Stored items
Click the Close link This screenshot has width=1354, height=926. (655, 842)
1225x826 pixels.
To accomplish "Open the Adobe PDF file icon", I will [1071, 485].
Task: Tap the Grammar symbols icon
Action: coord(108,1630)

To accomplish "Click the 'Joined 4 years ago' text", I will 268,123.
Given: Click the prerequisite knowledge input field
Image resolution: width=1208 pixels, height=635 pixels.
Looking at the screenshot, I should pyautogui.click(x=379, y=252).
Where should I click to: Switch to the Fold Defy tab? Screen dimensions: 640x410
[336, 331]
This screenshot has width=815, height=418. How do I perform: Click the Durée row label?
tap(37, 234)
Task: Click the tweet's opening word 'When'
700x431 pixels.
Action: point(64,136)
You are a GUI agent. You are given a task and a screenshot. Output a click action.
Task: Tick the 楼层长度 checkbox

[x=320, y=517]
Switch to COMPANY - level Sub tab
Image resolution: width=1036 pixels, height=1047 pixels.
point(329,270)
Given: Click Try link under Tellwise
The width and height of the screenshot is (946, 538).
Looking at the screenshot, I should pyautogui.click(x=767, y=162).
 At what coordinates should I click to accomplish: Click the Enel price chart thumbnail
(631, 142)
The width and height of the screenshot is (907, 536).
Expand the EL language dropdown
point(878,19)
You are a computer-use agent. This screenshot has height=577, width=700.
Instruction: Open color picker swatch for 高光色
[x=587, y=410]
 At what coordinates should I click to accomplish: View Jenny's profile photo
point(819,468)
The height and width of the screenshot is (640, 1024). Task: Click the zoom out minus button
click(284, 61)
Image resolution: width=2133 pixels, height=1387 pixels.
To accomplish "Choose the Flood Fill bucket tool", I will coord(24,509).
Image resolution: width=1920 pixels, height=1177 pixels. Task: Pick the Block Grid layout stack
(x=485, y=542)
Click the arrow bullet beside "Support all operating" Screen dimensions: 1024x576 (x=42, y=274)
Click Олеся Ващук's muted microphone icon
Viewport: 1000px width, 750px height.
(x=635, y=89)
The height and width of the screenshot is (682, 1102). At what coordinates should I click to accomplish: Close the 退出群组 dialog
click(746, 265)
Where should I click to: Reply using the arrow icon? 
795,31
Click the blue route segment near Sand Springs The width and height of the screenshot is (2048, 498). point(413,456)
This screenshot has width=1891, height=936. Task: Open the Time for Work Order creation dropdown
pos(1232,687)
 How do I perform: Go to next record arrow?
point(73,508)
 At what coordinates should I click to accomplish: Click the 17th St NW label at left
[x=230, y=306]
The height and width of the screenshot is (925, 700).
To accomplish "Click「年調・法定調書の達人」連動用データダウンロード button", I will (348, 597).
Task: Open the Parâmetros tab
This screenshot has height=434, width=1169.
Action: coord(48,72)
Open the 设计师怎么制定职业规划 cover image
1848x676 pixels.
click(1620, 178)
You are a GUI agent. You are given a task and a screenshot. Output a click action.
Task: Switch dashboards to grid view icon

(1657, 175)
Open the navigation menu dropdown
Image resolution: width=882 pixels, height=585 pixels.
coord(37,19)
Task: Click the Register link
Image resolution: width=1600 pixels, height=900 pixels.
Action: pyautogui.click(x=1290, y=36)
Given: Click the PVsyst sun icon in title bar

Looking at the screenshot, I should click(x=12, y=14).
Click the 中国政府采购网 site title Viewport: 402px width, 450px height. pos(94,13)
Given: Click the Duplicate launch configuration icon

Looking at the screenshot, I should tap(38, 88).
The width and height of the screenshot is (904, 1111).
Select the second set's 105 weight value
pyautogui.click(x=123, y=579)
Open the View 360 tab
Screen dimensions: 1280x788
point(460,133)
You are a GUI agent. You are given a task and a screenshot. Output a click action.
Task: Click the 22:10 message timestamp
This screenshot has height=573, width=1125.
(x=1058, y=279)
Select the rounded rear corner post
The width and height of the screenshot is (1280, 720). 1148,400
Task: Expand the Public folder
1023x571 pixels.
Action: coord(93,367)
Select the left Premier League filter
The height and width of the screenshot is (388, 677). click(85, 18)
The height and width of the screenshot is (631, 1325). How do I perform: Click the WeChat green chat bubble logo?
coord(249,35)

- [Exercise description]
Each of the records should be written out again, exactly as it reads.

- [Answer box]
Click the Close link This screenshot has width=1354, height=926. (655, 842)
1225x826 pixels.
To accomplish "Open the Adobe PDF file icon", I will [1071, 485].
Task: Tap the Grammar symbols icon
Action: coord(108,1630)

To accomplish "Click the 'Joined 4 years ago' text", I will 268,123.
Given: Click the prerequisite knowledge input field
Image resolution: width=1208 pixels, height=635 pixels.
Looking at the screenshot, I should pyautogui.click(x=379, y=252).
Where should I click to: Switch to the Fold Defy tab? Screen dimensions: 640x410
[336, 331]
This screenshot has width=815, height=418. How do I perform: Click the Durée row label?
tap(37, 234)
Task: Click the tweet's opening word 'When'
700x431 pixels.
Action: point(64,136)
You are a GUI agent. You are given a task and a screenshot. Output a click action.
Task: Tick the 楼层长度 checkbox

[x=320, y=517]
Switch to COMPANY - level Sub tab
Image resolution: width=1036 pixels, height=1047 pixels.
point(329,270)
Given: Click Try link under Tellwise
The width and height of the screenshot is (946, 538).
Looking at the screenshot, I should pyautogui.click(x=767, y=162).
 At what coordinates should I click to accomplish: Click the Enel price chart thumbnail
(631, 142)
The width and height of the screenshot is (907, 536).
Expand the EL language dropdown
point(878,19)
You are a computer-use agent. This screenshot has height=577, width=700.
Instruction: Open color picker swatch for 高光色
[x=587, y=410]
 At what coordinates should I click to accomplish: View Jenny's profile photo
point(819,468)
The height and width of the screenshot is (640, 1024). Task: Click the zoom out minus button
click(284, 61)
Image resolution: width=2133 pixels, height=1387 pixels.
To accomplish "Choose the Flood Fill bucket tool", I will coord(24,509).
Image resolution: width=1920 pixels, height=1177 pixels. Task: Pick the Block Grid layout stack
(x=485, y=542)
Click the arrow bullet beside "Support all operating" Screen dimensions: 1024x576 (x=42, y=274)
Click Олеся Ващук's muted microphone icon
Viewport: 1000px width, 750px height.
(x=635, y=89)
The height and width of the screenshot is (682, 1102). At what coordinates should I click to accomplish: Close the 退出群组 dialog
click(746, 265)
Where should I click to: Reply using the arrow icon? 
795,31
Click the blue route segment near Sand Springs The width and height of the screenshot is (2048, 498). point(413,456)
This screenshot has width=1891, height=936. Task: Open the Time for Work Order creation dropdown
pos(1232,687)
 How do I perform: Go to next record arrow?
point(73,508)
 At what coordinates should I click to accomplish: Click the 17th St NW label at left
[x=230, y=306]
The height and width of the screenshot is (925, 700).
To accomplish "Click「年調・法定調書の達人」連動用データダウンロード button", I will (348, 597).
Task: Open the Parâmetros tab
This screenshot has height=434, width=1169.
Action: coord(48,72)
Open the 设计师怎么制定职业规划 cover image
1848x676 pixels.
click(1620, 178)
You are a GUI agent. You are given a task and a screenshot. Output a click action.
Task: Switch dashboards to grid view icon

(1657, 175)
Open the navigation menu dropdown
Image resolution: width=882 pixels, height=585 pixels.
coord(37,19)
Task: Click the Register link
Image resolution: width=1600 pixels, height=900 pixels.
Action: pyautogui.click(x=1290, y=36)
Given: Click the PVsyst sun icon in title bar

Looking at the screenshot, I should click(x=12, y=14).
Click the 中国政府采购网 site title Viewport: 402px width, 450px height. pos(94,13)
Given: Click the Duplicate launch configuration icon

Looking at the screenshot, I should tap(38, 88).
The width and height of the screenshot is (904, 1111).
Select the second set's 105 weight value
pyautogui.click(x=123, y=579)
Open the View 360 tab
Screen dimensions: 1280x788
point(460,133)
You are a GUI agent. You are given a task and a screenshot. Output a click action.
Task: Click the 22:10 message timestamp
This screenshot has height=573, width=1125.
(x=1058, y=279)
Select the rounded rear corner post
The width and height of the screenshot is (1280, 720). 1148,400
Task: Expand the Public folder
1023x571 pixels.
Action: coord(93,367)
Select the left Premier League filter
The height and width of the screenshot is (388, 677). click(85, 18)
The height and width of the screenshot is (631, 1325). How do I perform: Click the WeChat green chat bubble logo?
coord(249,35)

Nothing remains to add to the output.